The cascade of leadership at AIG

Posted by Marc Hodak on December 7, 2009 under Executive compensation, Unintended consequences | Be the First to Comment

HR executives are rated, in good part, on their ability to retain their talent.  If your best people keep leaving, you’re unlikely to see much progress  If progress is making enough money to pay back, or at least get a fair return on, the $182 billion that your main investor has provided, you need all the help you can get.

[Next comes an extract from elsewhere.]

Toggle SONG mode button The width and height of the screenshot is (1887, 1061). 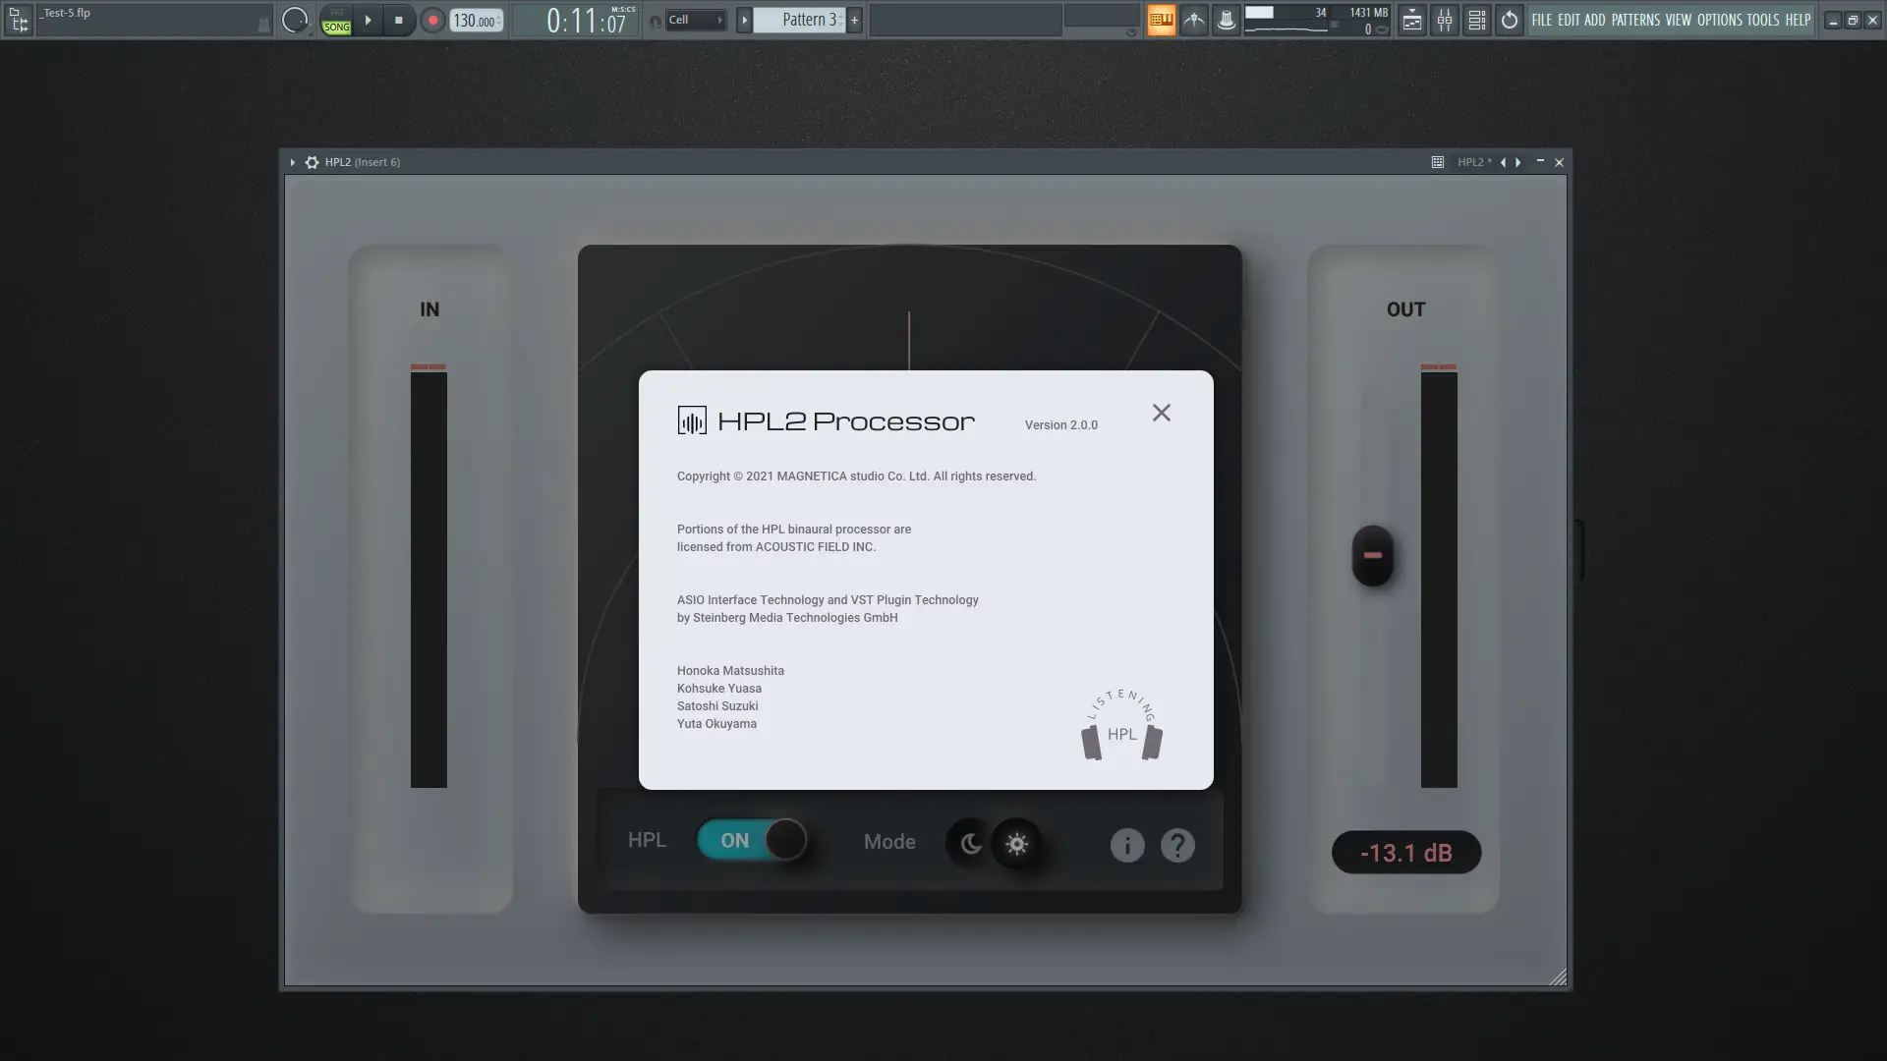(336, 27)
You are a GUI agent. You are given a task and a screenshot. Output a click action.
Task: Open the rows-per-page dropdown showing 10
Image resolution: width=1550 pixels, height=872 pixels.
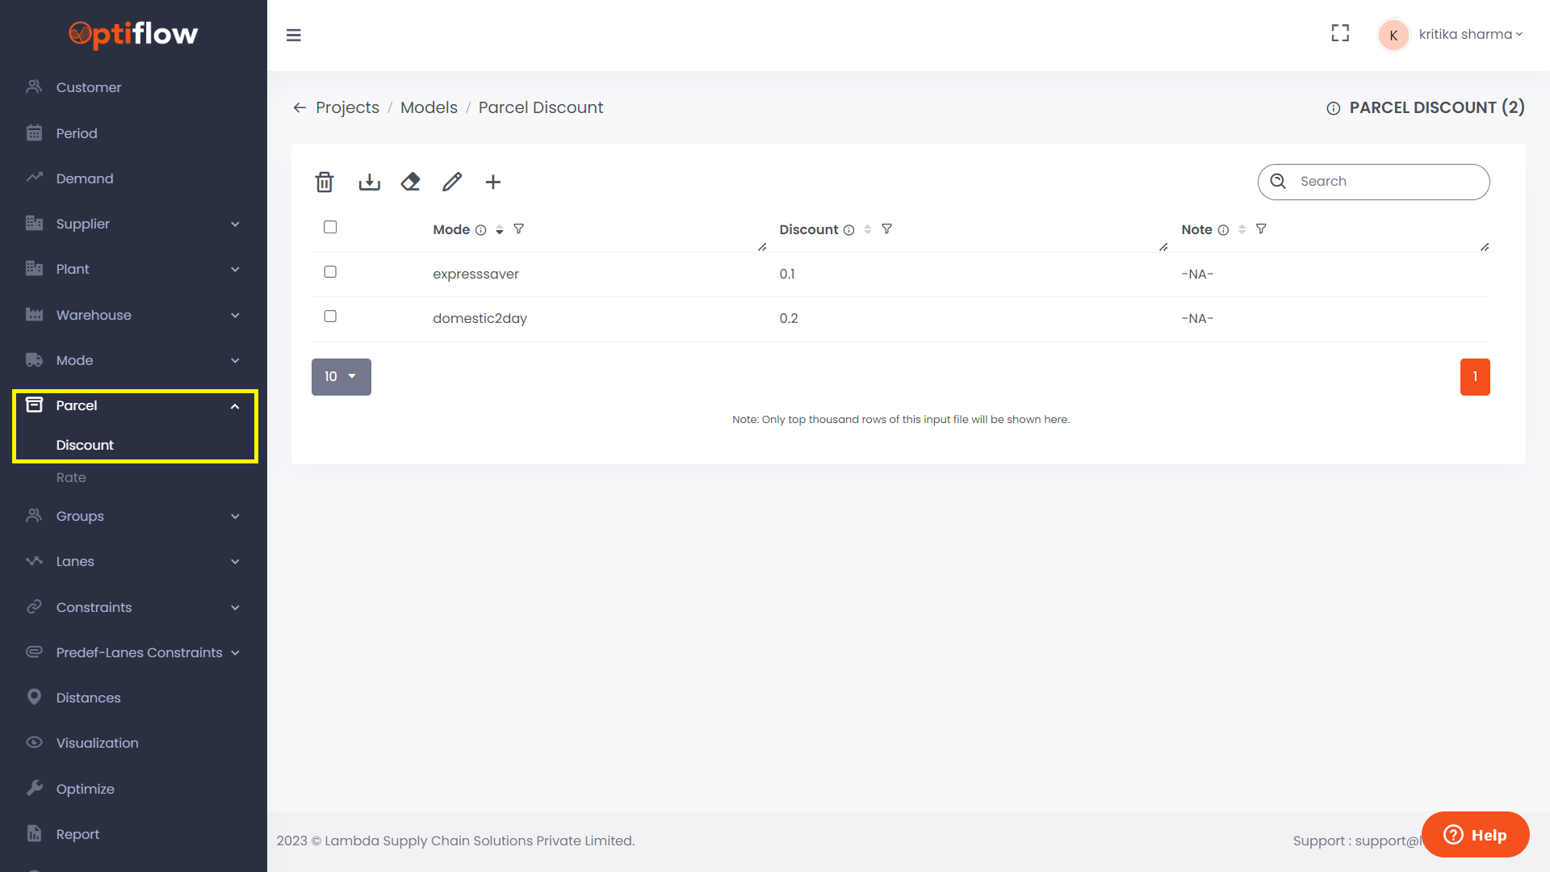(x=341, y=376)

So far, Kenneth Feinberg has not done well on the retention score at AIG.  About half of the 25 executives whose compensation he was charged with reviewing have left the company.  Another five are likely to leave pretty soon, including:  Anastasia Kelly, General Counsel; Rodney Martin, head of one of AIG’s international life-insurance businesses; William Dooley, head of the financial-services division; Nicholas Walsh, vice chairman and head of AIG’s international property-and-casualty-insurance businesses; and John Doyle, head of the U.S. property-casualty business.  By giving their notice and leaving before the end of the year, they get to keep their rights with respect to severance and prior bonuses.

A fair percentage of the people in the next tier of earners whose pay is subject to less stringent regulation have left as well, but about 20 of them are about to get bumped up to the top 25 category.  This is a promotion that they will not relish.  They will be interfacing directly with their government masters, trading off political and business considerations while having their pay scrutinized and limited.